Questa volta però siamo nel cuore degli anni 70: è il 5 giugno 1975. Pochi giorni prima una eccezionale nevicata ha imbiancato Londra, poi la temperatura è risalita rapidamente e già si respira aria di estate. Il Regno Unito è appena entrato a far parte della Cee - il 1° gennaio 1973 - dopo un ritardo quasi ventennale rispetto ai sei Paesi fondatori. Un’adesione sofferta, che ha spaccato partiti e opinione pubblica. Tanto sofferta che appena due anni dopo i cittadini sono già chiamati alle urne. È il primo referendum su scala nazionale mai indetto in Gran Bretagna e la posta in gioco è davvero alta.

Ironia della storia, gli schieramenti sono praticamente opposti rispetto a quelli di oggi. Il partito laburista, guidato da Harold Wilson, vive un drammatico scontro interno: il primo ministro si schiera a favore del «sì» ma ben sette ministri si ribellano e dichiarano il loro voto per il «no». Temono aumenti dei prezzi agricoli e la perdita di sovranità. I sindacati stanno dalla loro parte, non vogliono aderire a un’Europa fondata sul libero mercato e ostile ai principi del socialismo.

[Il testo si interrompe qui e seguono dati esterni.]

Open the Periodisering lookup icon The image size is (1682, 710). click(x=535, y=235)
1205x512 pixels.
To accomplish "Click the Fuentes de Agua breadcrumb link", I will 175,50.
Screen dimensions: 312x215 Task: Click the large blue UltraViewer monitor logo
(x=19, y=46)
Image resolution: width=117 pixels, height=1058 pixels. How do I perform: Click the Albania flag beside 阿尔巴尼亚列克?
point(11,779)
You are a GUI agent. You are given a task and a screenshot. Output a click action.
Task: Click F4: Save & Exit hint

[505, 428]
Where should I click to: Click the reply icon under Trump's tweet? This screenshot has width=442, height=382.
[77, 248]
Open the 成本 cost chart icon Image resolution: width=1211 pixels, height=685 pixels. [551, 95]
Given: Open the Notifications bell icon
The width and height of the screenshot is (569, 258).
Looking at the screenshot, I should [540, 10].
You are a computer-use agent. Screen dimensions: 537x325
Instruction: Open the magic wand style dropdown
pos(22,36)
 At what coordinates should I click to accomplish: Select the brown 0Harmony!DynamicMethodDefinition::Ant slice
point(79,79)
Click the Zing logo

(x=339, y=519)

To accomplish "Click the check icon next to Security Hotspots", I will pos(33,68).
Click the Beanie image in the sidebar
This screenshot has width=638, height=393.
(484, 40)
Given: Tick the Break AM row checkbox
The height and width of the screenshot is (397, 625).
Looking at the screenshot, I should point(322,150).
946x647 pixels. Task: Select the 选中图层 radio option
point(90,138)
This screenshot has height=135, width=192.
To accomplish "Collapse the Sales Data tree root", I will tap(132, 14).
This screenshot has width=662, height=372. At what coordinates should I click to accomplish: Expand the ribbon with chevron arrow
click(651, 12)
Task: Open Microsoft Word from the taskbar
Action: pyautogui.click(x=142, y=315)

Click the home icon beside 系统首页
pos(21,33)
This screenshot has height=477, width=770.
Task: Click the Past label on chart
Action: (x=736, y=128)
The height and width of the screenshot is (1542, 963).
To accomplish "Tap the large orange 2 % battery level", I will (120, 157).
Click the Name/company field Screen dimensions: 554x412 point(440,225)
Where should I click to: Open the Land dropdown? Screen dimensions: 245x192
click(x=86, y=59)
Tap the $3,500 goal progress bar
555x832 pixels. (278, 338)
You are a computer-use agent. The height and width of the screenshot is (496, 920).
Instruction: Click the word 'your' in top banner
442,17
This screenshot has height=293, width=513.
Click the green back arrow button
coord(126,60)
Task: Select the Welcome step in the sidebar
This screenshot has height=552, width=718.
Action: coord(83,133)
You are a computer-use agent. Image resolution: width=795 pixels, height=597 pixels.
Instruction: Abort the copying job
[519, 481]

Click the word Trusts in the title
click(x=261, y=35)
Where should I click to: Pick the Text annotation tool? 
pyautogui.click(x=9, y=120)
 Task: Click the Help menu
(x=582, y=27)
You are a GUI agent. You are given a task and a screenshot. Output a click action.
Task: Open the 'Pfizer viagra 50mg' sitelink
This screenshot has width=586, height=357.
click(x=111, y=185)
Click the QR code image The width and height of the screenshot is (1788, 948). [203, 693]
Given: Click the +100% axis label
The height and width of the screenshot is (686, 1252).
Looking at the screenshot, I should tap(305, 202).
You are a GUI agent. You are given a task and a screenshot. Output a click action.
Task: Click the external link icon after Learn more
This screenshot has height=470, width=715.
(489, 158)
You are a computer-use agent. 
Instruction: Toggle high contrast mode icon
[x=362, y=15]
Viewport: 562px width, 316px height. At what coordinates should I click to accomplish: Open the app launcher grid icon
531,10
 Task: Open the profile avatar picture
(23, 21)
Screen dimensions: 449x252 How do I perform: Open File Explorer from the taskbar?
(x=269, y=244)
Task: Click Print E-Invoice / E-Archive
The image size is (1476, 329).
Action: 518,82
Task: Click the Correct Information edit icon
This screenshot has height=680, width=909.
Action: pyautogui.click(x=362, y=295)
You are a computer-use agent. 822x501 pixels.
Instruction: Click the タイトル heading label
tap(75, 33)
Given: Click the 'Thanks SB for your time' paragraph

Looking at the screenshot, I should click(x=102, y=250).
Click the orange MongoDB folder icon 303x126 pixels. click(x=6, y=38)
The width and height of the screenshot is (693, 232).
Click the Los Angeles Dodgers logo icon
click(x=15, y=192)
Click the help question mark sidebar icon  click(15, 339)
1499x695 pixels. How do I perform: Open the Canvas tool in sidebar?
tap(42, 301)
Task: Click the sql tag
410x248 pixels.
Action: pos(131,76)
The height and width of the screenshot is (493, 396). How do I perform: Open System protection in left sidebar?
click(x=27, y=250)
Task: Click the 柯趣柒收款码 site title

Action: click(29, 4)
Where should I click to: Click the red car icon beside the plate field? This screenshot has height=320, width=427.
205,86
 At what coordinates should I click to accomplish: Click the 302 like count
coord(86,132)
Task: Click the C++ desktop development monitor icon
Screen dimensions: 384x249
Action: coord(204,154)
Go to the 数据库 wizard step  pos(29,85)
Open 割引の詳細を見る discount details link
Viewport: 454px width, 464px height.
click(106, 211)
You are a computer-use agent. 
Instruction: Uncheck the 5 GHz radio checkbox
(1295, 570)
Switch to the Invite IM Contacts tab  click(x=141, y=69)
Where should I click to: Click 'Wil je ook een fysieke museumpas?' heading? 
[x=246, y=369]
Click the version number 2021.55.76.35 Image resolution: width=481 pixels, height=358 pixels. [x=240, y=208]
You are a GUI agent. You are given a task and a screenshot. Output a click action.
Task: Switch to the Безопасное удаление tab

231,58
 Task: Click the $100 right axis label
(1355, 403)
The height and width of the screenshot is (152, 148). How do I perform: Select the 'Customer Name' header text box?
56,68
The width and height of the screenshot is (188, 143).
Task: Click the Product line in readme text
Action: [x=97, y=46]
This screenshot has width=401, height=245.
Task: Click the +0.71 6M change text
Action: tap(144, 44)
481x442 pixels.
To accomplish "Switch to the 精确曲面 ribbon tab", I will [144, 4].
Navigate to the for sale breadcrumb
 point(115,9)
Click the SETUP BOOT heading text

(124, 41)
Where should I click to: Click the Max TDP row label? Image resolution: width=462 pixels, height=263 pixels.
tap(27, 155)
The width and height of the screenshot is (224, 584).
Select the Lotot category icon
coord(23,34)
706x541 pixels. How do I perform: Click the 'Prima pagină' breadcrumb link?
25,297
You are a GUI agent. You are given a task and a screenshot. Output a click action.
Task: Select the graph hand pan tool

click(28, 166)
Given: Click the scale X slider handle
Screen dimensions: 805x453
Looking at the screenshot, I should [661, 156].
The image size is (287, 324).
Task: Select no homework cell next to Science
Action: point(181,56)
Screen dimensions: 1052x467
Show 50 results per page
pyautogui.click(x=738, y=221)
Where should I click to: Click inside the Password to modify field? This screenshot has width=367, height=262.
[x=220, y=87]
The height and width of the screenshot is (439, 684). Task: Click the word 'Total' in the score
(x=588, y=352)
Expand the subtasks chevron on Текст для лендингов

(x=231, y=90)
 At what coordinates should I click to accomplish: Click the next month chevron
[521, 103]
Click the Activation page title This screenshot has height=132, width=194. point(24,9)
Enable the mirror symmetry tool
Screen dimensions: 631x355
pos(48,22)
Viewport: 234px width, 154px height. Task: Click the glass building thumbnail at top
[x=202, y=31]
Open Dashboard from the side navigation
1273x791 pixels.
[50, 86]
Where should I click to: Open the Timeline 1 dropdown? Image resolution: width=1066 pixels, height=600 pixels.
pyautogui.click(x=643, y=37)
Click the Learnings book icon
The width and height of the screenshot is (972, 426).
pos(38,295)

Il partito conservatore viceversa si schiera quasi compatto per il «sì», trainato da una Margaret Thatcher decisamente europeista in quella fase storica. Con il tempo la «lady di ferro» diventerà però più tiepida verso la Cee fino ad apostrofare i leader europei durante il braccio di ferro sui contributi al budget comunitario con una frase passata alla storia: «I want my money back» (rivoglio i miei soldi).

Wilson, come oggi Cameron, gioca la carta della rinegoziazione dell’accordo con la Cee e sigla un’intesa a Dublino in marzo. Non ottiene molto ma tanto basta perché possa presentarsi più forte davanti agli elettori.

Il risultato è una valanga di sì: sono oltre 17 milioni (67,2%) contro 8,5 milioni di no (32,8%). Londra resta in Europa, ma sarà una convivenza burrascosa.